According to Bhatia, the very concept of criminal defamation emerges from medieval England. Before the introduction of this provision, a public insult – perceived or otherwise – would result in a physical duel between the parties.
This was generally disastrous for public order, and the provision for criminal defamation was introduced into law as a corrective measure – to maintain public order.
Centuries later, duels for honour passed out of history. So allegations of defamation no longer affected public order, i.e. they were no longer ‘criminal’ acts.
However, when creating the Indian Penal Code, the British kept the provision anyway as a useful tool to suppress local dissent against colonial rule.
The law came into force via the 1860 Indian Penal Code, even though without the ‘affecting public order’ part, criminal defamation as a whole had already lost its ‘raison d’etre’ (reason for existence).
Failing the constitutional test
Article 19(2) of the Constitution, which governs free speech and expression, only places ‘reasonable’ restrictions based on eight separate categories, which include, among other things, ‘public order’, ‘decency or morality’ and ‘defamation’.
Since Independence and through multiple cases, our courts have categorically drawn up what constitutes a ‘reasonable’ restriction on free speech. When interpreting the ‘reasonableness’ of a restriction, the courts have argued that it must be ‘narrowly drawn’. In other words, the court or state can only restrict speech up to the extent where its legitimate objective is achieved.
Going beyond this scope, when a law restricting free speech is considered ‘overbroad’, it is liable for invalidation. These safeguards were put in place to protect civil liberties and soften the ‘chilling effect’ of such broadly defined laws against critics.
On the subject of sedition, for example, the court stated that only speech that amounts to ‘incitement to imminent lawless action’ can be criminalised and not any speech the government or anyone else considers ‘seditious’.
This is the same rationale the court used in striking down the draconian provisions of Section 66A of the IT Act, saying it “arbitrarily, excessively and disproportionately invades the right of free speech and upsets the balance between such right and the reasonable restrictions that may be imposed on such right.”

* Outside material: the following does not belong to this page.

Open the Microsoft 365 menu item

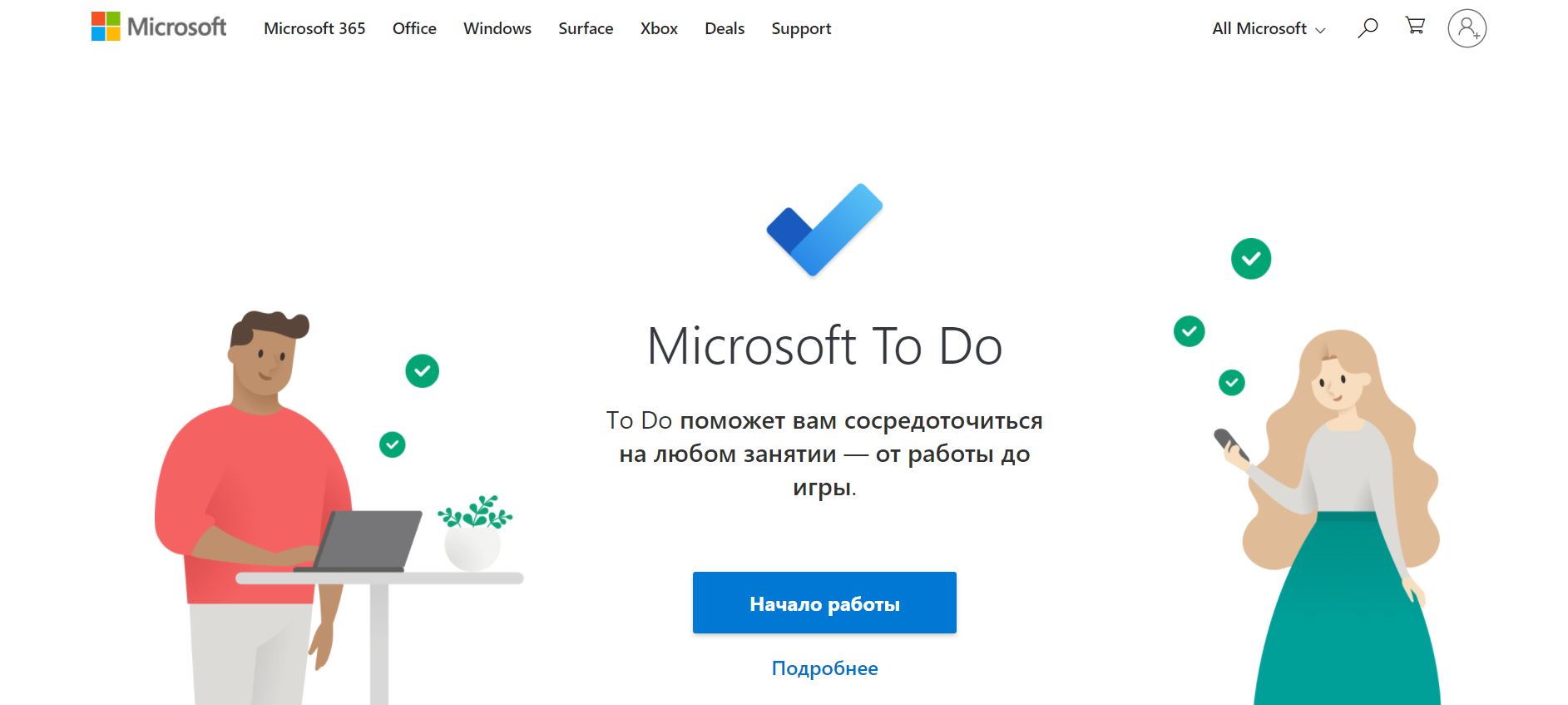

Interestingly enough, the R Rajagopal vs State of Tamil Nadu civil (defamation) case in 1994 saw another bench of the Supreme Court making the argument that it wasn’t merely enough to prosecute someone for making an untrue assertion about another person. But one had to prove they did it despite knowing the claim to be false or made defamatory statements with reckless abandon.
For example, if a newspaper published an article on a personality where some of the facts were wrong or ‘defamatory’, the publication could defend itself by stating it was an honest mistake, despite rigorous research.
While civil cases are held to this standard in the protection of civil liberties, the same isn’t the case with criminal defamation.
Going through the provisions of Section 499, it is clear that the accused has to not only prove that his/her statement is true but also made in the ‘public interest’, a phrase that is as vague as they come.
It does not provide any scope for even honest mistakes. Such a standard is not only wholly inconsistent with the fundamental right to free speech and expression but the Supreme Court’s very own interpretation of defamation laws.
As a relic of colonial law, which has been done away by many democracies across the world, India must also do her part and get rid of it.
No, it isn’t okay to malign another person’s reputation, and we have provisions for civil defamation to deal with such cases. But to imprison someone for this offence is unbecoming of a free society.